Наверное, я выглядел полным идиотом. Да что там выглядел, я им был.
В пакете у Наталки оказалась бутылка вина с замысловатым непроизносимым названием, кусок твердого сыра, батон хлеба, баночка с оливками, еще что-то. Можно было бы сказать, джентльменский набор, если бы речь шла не о даме.
— Еще, когда ты позвонил, я поняла, что хочешь снова пригласить меня в кафе, но мне почему-то больше нравится здесь.
Мне впору было покраснеть и сгореть от стыда. Я ни на минуту не забывал, кто расплачивался за мои безумные заказы, да и сейчас происходящее выглядело не в мою пользу. Альфонс чистой воды. Но у Наталки получалось все настолько естественно и непринужденно, что я отбросил стыд в сторону и отложил ненужные оправдания на потом.
Телевизор мелькал в углу бессловесными картинками, неяркий торшер сглаживал цвета, скрывая в тени все лишнее и ненужное, тихая мелодия из колонок музыкального центра навевала уют и еще что-то невообразимое, чего раньше здесь никогда не было. Квартира, которая еще недавно казалась пустой и неуютной, ожила, наполнилась до краев чем-то немыслимо приятным. И, наверное, не только музыка была тому причиной.
— Выпьем за то, чтобы у тебя все получилось…
Хороший тост, вот только связывать нашу вечеринку с работой не хотелось. Очарование вечера легко разрушить и удастся ли воссоздать обратно?
— Пока — полный прокол. Я не смог дозвониться к клиенту…
— Ой, я забыла сказать о главном. Я уже обо всем позаботилась. Владислав Викторович тебя ожидает. Вот билеты.
Она потянулась к сумочке.
— Выезжаешь завтра поездом, там пересаживаешься на электричку…
Хорошая секретарша у моего шефа. Исполнительная, ничего не забыла…
Я слушал ее голос и почти не улавливал слов. Мне приятно было его звучание, и напрочь отсутствовало желание вникать в смысл сказанного.
— Ладно, Славик, я там все подробно записала…
Она уловила мое настроение, отбросила сумочку и снова взяла бокал.
— За нас! — сказала, и от ее слов теплая волна захлестнула меня.
— Ты сегодня такой робкий…
Я обнял девушку, притянул к себе. Ее губки раскрылись мне навстречу. Сдобренные ароматом вина они показались мне сладкими. Пьянящими, доводящими до безумия. От таких губок можно и хотелось сойти с ума.
* * *
— Мне жаль с тобой расставаться…
Тоненький лучик утреннего солнца отыскал щелку в плотной шторе, узкой полоской пересек комнату, игриво затрепетал на Наталкиных волосах. Она была божественной.
Я поцеловал ее в носик. Говорить не хотелось. Да и какими словами я мог бы выразить чувства, которые переполняли меня?
— Хочешь, я приеду к тебе на выходные?
Я понимал, что она не приедет, что это невозможно и даже неуместно, но, все равно, мне было приятно.
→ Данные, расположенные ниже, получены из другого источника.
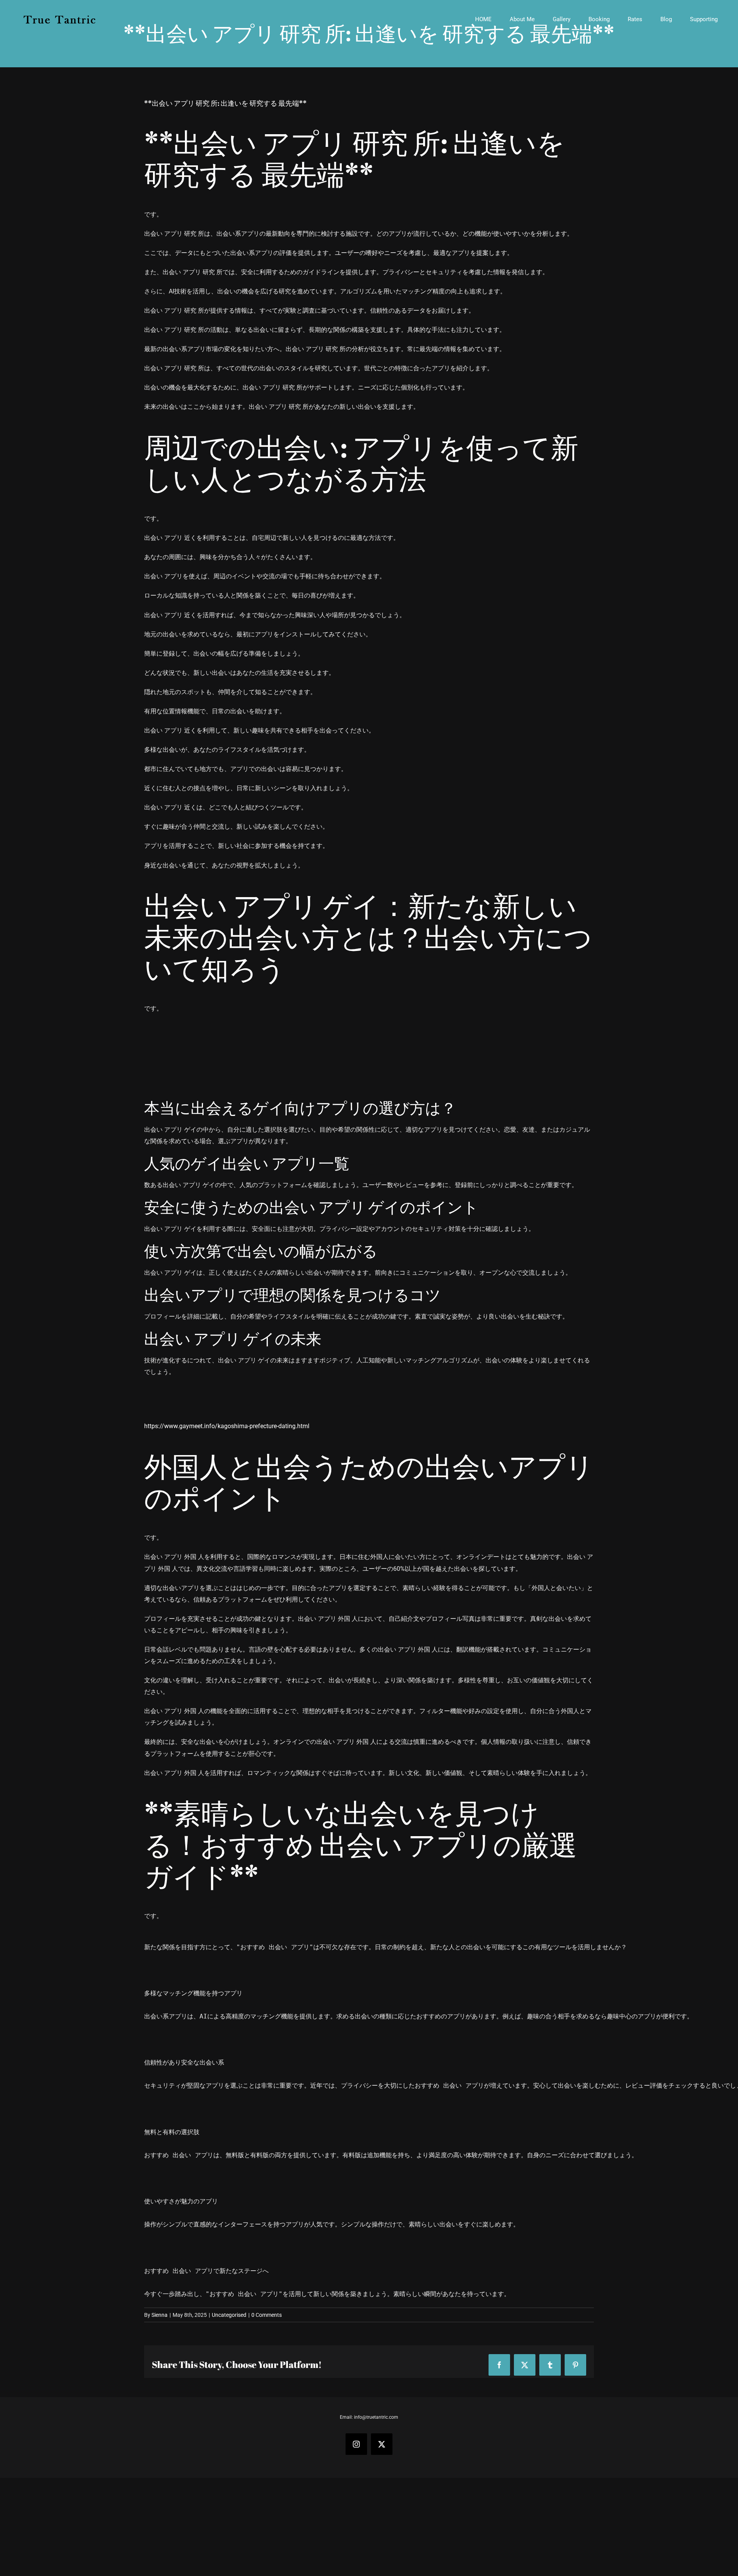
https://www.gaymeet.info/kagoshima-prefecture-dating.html (226, 1426)
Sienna (159, 2315)
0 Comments (266, 2315)
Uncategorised (229, 2315)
Поезд опаздывал, издевательской медлительностью убивая призрачную надежду поспеть на последнюю электричку. Призрачную потому, что и при нормальном раскладе, приди поезд точно по расписанию, она бы меня не дожидалась, так как отправлялась пятью минутами раньше. И не с моим счастьем рассчитывать на то, что пресловутый закон подлости даст сбой, в таких случаях чудеса случаются крайне редко.
Некоторое время я еще тешил себя иллюзией на последний автобус, который, если верить справке, отправлялся около полуночи. Но досадная проволочка, то ли из-за аварии, то ли еще из-за чего-то, проводник по этому поводу не распространялся, скорей всего сам ничего не знал, жирной чертой перечеркнула радужную перспективу, поставив меня перед неизбежностью коротать ночь в захудалом строении периферийного вокзала.
По большому счету, мне некуда было торопиться. Никто меня раньше завтрашнего дня не ожидал. Но задержки, как предвиденные, так и непредвиденные, раздражали. Сказывалась усталость: целый день на ногах плюс шесть часов в, отнюдь, не комфортабельном вагоне, жалком наследии канувших в лету совдеповских времен.
Первые огоньки, возвещающие о приближении заветной, давно с нетерпением ожидаемой, станции я встретил в тамбуре, выкуривая, не помню какую по счету сигарету. Глаза слезились вследствие бессонной ночи, тело ломило от накопившейся усталости. В душе преобладала неуверенность, граничащая с паникой. Я не представлял, как смогу выдержать еще и эту ночь. Веры в собственные силы почти не осталось.